▸ **Alıştırma Bölümleri**:
**A.** Ustalar üzerine yazılmış metinde tarih dışında kalan bütün özel adları sıralayın.
**B.** Ustalara selam veren metni son cümlesinden itibaren sürdürün.

▸ **Sağlanan Metin**:
25 Ağustos 2023 Cuma

USTALAR AKADEMİSİ

 Zanaatkarlarımız Anadolu’nun mayası olan bu topraklarda yerel tohumların içinde evrensel değerleri barındıran birer hazinedir. 

Kadim şehrimizin kadim ustalarına selam olsun. Türkiye’de ilk tek ve son ustaların bu topraklarda yaşadığını biliyor musunuz.? Ahilik geleneğinden gelen disiplinle yetişen ve usta çırak ilişkisi içinde gelişen, geçmişi geleceğe bağlayan köprünün adıdır usta. Unutulmaya yüz tutmuş geleneksel el sanatlarımızı kendi çabaları ile yaşatmaya çalışan şehrimizin tanıtımındaki vitrinde ustalığın mihenk taşını oluşturan eserleriyle bu şehre damgasını vuran bilgelerin sırlarını taşıyan ustalara selam olsun.

▸ **Verilen Malzeme**:
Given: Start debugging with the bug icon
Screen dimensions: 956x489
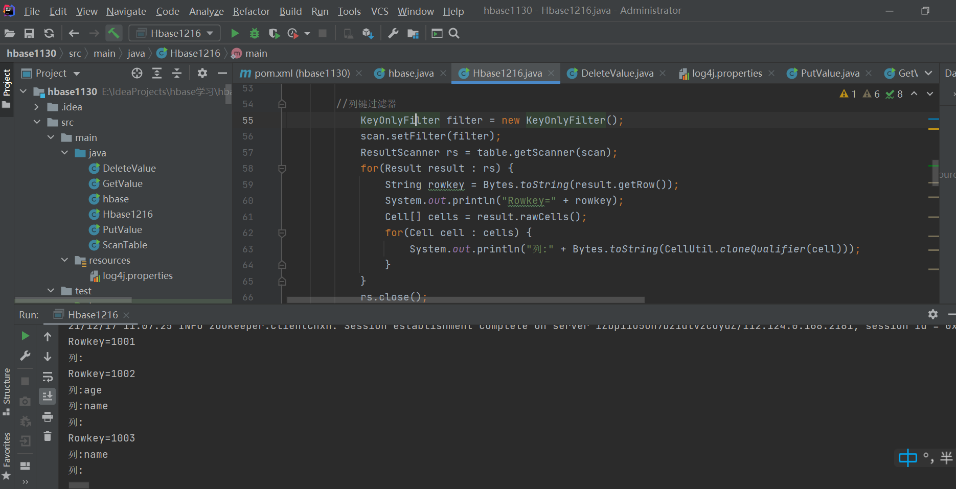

▸ **Görevlere Göre Yanıtlar**:
**A.** Ustalar Akademisi, Anadolu, Türkiye, Ahilik

**B.**
Bir zamanlar bir çok zanaatın baş şehri olan bu şehir bu günlerde ilk tek ve son ustaları ile ayakta kalma mücadelesi verirken, GOP Üniversitesi iş birliği ile ölmek üzere olan zanaatlarımızı yeniden canlandırmak ve yeni nesle aktarmak amacıyla çıktığımız bu yolculukta otantik değerlerimizi koruyarak yine yeni yeniden üretim sahalarını atölyelerde geliştirerek yerel halkın da içinde bulunduğu bir çalışmanın temelini sağ duyulu yöneticilerimizin önderliğinde yapabiliriz. 

Yağ var un var şeker var ne duruyoruz helva yapalım. 

Usta var öğrenci var malzeme var ne duruyoruz üretime başlayalım. 

Amacımız 

1- Unutulmaya yüz tutmuş zanaatlarımızı yeniden canlandırmak usta çırak ilişkisi içinde disiplinli bir çalışmayla bilgiyi bir sonraki nesle aktarmak . 

2- Bu akademinin öğretim görevlileri alaylı ustalardan oluşacak. 

3- Bize ait olan otantik değerlerimizin üretimi ile şehrimize ve insanımıza istihdam sağlamak ve markalaşarak değer katmak.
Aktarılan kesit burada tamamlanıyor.